Lohnt es sich überhaupt, sich darüber aufzuregen? Ist ja nur „Unterhaltung“; ist ja nur ein lustiger Ansatz, um den üblichen Promi-Talk ein wenig aufzupeppen, oder nicht? So mag das vielleicht der ORF sehen – aber so einfach kann man es sich nicht machen. Ich fasse sicherheitshalber noch einmal den Stand des Wissens zur Astrologie zusammen: Astrologie ist Quatsch. Astrologie funktioniert nicht. Es gibt keinen Grund, warum Astrologie funktionieren sollte. Es gibt viele Gründe, die zeigen, dass sie nicht funktionieren kann.

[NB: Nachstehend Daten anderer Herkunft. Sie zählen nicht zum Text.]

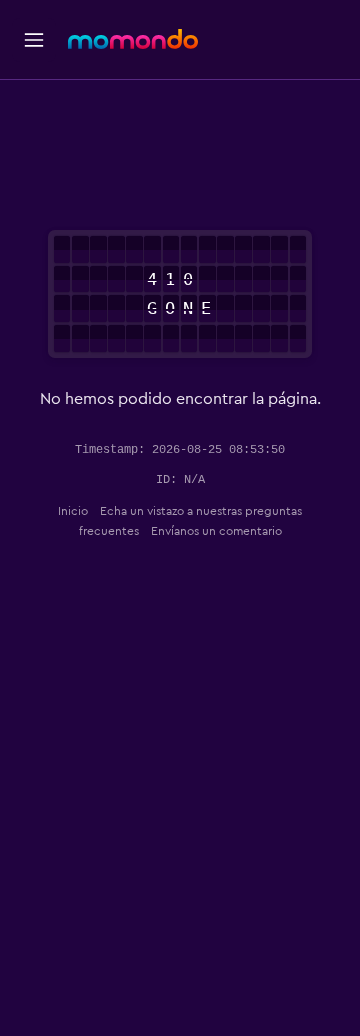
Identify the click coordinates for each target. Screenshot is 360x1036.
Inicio (73, 511)
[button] (34, 40)
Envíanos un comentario (216, 531)
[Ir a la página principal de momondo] (133, 39)
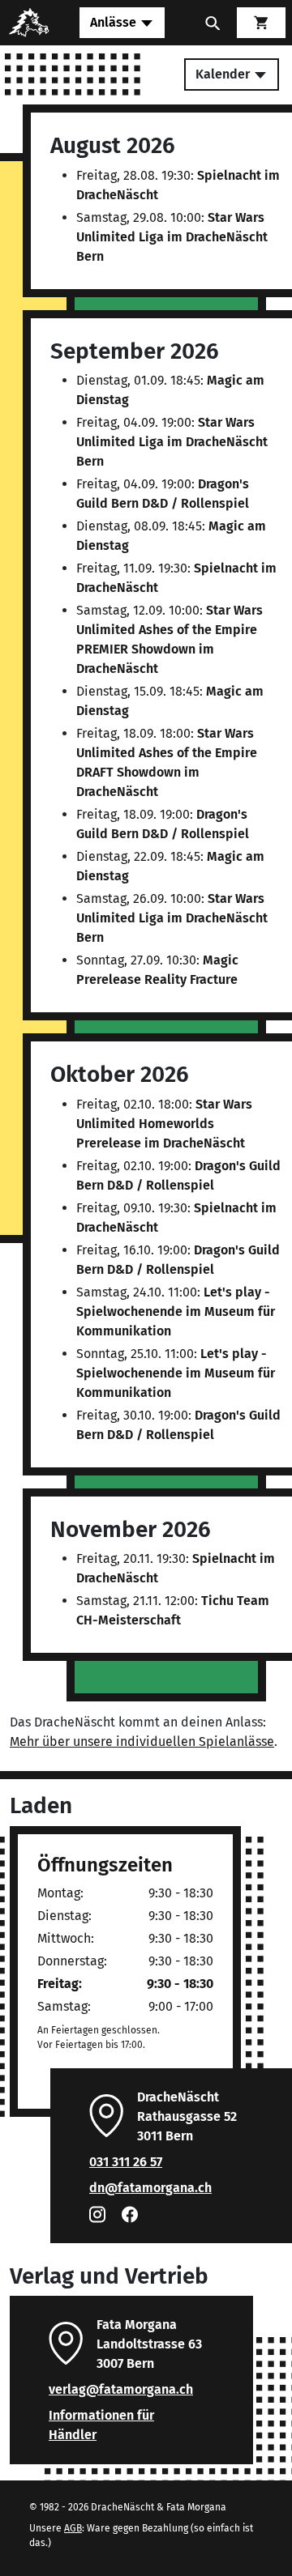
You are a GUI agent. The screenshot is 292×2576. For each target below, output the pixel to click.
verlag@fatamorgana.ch (121, 2389)
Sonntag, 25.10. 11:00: (175, 1373)
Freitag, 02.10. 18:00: (164, 1123)
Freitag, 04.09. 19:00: (172, 442)
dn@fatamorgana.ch (150, 2187)
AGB (73, 2528)
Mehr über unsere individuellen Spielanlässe (142, 1741)
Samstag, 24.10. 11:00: (175, 1311)
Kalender (224, 74)
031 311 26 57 (125, 2161)
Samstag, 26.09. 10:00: (172, 918)
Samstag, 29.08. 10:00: (172, 237)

Man kann belegen, dass Astrologie nicht funktioniert.

turi2

Sternen-Schwurbelei: Der ORF macht mit seiner neuen Astro-Show Blick in die Sterne eine „völlig unkritische Astrologiesendung ohne wissen­schaftliche Einordnung“, kritisiert „Standard“. In einem Talk mit zwei Promis, moderiert u.a. von „Astro-Influencerin“ Lori Haberkorn (auf dem Foto links), werde „Nonsens auf niedrigem Niveau“ geboten. Man könnte sagen, die Sendung steht angesichts des Verrisses schon jetzt unter keinem guten Stern.

Florian Freistetter im Standard

Natürlich ist eine Astrologieshow im öffentlich-rechtlichen Rundfunk mit Bildungsauftrag ein No-Go. Das bedeutet nicht, dass Astrologie nicht im ORF-Programm vorkommen oder diskutiert werden kann. Aber einen so eindeutig unwissenschaftlichen Aberglauben wie die Astrologie völlig unkritisch als etwas zu präsentieren, mit dem man Erkenntnisse über den Charakter von Menschen oder ihre Zukunft erhalten kann, ist nicht nur kein adäquates Format, sondern aktive Behinderung von Wissensvermittlung.

Dass Gerda Rogers schon so lange im ORF die Irrationalität der Astrologie als seriöse Erkenntnismethode verkaufen kann, ist genau so zu kritisieren wie der Fall der aktuellen Astrologieshow; es zeigt aber auch, dass das Problem des ORF bei der Einordnung der Astrologie nicht neu ist und tief reicht. 

Altpapier

Kommt alles, was in den USA medial geschieht, bald darauf nach Deutschland? Womöglich kommt aber auch bloß alles, was in Österreich läuft, rüber. Dann dürfte demnächst die Frage drohen, ob Astrologie-Shows zum öffentlich-rechttlichen Auftrag gehören (wie der „Standard“ anhand einer ORF-Sendung und Kritik einer Stiftungsrätin daran schildert).

Tagespresse

Die neue Astro-Show beginnt mit einem Paukenschlag: „Oh je, der Mond streift den kleinen Wagen. Diese Konstellation hat leider auch schon Jörg Haider ins Unglück gestürzt. Das bedeutet eine böse Überraschung für alle Genspritzen-Geimpften: Sie sind ab Oktober tot. Schade! Wir wünschen alles Gute für die Nachwelt.“

Glück hätten hingegen die Ungeimpften, erklärt Astro-Influencerin Lori Haberkorn der Moderatorin Sasa Schwarzjirg: Erzengel Gabriel steht im Aszendent Vollholler, zur Sicherheit aber bitte noch die Schläfen und den Anus sechs Stunden lang mit Eisenkraut einreiben und meinem Influencer-Account folgen, zufällig hab ich im Shop gerade Eisenkraut im Angebot.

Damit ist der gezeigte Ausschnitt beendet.